» Entries supplied
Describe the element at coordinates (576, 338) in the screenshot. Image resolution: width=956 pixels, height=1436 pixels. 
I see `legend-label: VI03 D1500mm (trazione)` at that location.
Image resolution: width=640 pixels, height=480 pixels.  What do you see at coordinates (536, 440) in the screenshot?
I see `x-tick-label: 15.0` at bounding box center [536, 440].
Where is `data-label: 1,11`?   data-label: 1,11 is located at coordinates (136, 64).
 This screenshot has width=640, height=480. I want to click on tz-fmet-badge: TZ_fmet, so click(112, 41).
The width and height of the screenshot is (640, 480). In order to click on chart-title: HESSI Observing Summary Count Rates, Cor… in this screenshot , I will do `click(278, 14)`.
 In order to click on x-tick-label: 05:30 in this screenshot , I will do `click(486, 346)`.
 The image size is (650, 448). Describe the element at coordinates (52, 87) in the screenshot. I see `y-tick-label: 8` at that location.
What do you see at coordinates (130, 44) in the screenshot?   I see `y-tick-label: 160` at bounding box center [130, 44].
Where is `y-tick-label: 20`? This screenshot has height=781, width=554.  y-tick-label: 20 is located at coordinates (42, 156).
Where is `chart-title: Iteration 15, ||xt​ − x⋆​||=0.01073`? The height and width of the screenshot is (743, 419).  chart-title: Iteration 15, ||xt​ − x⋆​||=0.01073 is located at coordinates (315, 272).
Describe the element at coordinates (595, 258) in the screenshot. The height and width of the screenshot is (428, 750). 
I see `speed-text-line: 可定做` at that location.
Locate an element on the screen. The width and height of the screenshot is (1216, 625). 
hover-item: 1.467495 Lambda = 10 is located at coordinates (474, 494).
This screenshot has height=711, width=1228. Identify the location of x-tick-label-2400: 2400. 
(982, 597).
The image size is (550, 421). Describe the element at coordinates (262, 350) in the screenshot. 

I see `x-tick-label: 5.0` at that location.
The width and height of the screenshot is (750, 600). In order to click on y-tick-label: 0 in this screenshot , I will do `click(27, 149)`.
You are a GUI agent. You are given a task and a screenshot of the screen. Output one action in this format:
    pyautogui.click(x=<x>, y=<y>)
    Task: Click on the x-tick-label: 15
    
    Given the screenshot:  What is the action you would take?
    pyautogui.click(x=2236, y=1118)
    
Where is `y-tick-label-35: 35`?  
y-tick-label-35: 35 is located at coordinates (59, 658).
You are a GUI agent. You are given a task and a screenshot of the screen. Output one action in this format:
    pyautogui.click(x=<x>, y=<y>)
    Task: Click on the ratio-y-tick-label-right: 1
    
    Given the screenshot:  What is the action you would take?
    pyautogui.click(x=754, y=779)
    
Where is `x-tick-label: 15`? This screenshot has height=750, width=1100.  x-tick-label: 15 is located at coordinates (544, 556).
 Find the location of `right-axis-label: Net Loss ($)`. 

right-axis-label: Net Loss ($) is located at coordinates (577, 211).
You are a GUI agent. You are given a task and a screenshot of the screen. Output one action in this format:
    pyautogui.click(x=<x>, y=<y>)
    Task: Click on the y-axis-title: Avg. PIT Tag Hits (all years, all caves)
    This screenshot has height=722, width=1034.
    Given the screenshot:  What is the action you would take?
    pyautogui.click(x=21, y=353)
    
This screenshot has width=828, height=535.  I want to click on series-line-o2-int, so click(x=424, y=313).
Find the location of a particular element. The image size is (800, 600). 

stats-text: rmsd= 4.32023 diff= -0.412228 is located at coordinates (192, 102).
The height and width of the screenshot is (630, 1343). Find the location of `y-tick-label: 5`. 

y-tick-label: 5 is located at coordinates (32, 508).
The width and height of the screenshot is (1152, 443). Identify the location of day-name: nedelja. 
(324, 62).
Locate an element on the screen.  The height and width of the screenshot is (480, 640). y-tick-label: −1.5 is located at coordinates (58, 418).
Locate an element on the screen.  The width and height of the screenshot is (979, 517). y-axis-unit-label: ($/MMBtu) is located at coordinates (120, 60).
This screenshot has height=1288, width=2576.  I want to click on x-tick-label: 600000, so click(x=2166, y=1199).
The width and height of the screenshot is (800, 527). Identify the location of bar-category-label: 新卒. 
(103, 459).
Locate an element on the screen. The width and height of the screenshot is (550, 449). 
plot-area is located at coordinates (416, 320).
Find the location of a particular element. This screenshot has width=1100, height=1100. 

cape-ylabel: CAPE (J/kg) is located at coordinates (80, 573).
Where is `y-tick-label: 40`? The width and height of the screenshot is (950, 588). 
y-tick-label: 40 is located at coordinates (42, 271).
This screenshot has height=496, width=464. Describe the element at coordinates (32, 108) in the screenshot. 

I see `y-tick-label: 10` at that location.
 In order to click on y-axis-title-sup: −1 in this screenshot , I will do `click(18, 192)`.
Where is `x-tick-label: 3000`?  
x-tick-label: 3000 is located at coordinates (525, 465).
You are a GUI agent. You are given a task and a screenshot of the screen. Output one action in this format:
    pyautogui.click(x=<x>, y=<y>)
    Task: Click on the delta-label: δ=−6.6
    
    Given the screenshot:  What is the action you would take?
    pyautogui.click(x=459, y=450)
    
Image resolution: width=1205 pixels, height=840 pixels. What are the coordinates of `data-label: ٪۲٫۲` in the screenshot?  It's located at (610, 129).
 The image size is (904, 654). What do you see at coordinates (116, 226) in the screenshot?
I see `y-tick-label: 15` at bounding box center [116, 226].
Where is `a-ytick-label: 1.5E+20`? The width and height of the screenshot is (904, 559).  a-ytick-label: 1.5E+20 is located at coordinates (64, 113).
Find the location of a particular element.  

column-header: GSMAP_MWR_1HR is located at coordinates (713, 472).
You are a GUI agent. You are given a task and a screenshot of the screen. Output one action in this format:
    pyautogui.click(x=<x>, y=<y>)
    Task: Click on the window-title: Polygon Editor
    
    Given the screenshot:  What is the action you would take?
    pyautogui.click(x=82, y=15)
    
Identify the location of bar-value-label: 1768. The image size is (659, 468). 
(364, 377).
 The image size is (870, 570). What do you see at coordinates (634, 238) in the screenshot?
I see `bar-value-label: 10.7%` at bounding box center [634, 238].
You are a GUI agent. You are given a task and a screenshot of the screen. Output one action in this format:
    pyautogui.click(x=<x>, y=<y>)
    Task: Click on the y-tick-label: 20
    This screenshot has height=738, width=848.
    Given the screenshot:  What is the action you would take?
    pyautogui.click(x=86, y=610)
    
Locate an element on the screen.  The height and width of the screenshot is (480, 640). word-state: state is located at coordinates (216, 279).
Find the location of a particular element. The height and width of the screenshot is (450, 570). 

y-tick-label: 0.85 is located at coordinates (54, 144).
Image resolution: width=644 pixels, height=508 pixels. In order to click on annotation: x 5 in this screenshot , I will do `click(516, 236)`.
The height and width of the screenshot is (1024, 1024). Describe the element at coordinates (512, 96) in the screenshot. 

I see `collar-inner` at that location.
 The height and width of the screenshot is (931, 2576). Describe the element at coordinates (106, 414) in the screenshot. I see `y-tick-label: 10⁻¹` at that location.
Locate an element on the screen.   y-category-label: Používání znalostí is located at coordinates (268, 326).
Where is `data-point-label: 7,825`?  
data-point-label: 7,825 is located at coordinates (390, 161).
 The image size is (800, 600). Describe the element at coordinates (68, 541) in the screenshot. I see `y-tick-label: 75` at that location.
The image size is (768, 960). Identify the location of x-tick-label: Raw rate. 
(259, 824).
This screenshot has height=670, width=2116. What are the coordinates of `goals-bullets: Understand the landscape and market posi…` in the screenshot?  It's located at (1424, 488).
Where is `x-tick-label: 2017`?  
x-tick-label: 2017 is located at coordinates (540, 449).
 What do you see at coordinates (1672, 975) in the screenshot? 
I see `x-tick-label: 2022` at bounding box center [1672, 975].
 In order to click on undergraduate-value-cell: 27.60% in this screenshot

» Task description
Render the entries from the line containing "Identify the location of bar-value-label: 1768." through the line containing "center [634, 238].", both included, as a numbered list with blank lines omitted.

» Response to the exercise
1. Identify the location of bar-value-label: 1768. The image size is (659, 468). 
2. (364, 377).
3.  The image size is (870, 570). What do you see at coordinates (634, 238) in the screenshot?
4. I see `bar-value-label: 10.7%` at bounding box center [634, 238].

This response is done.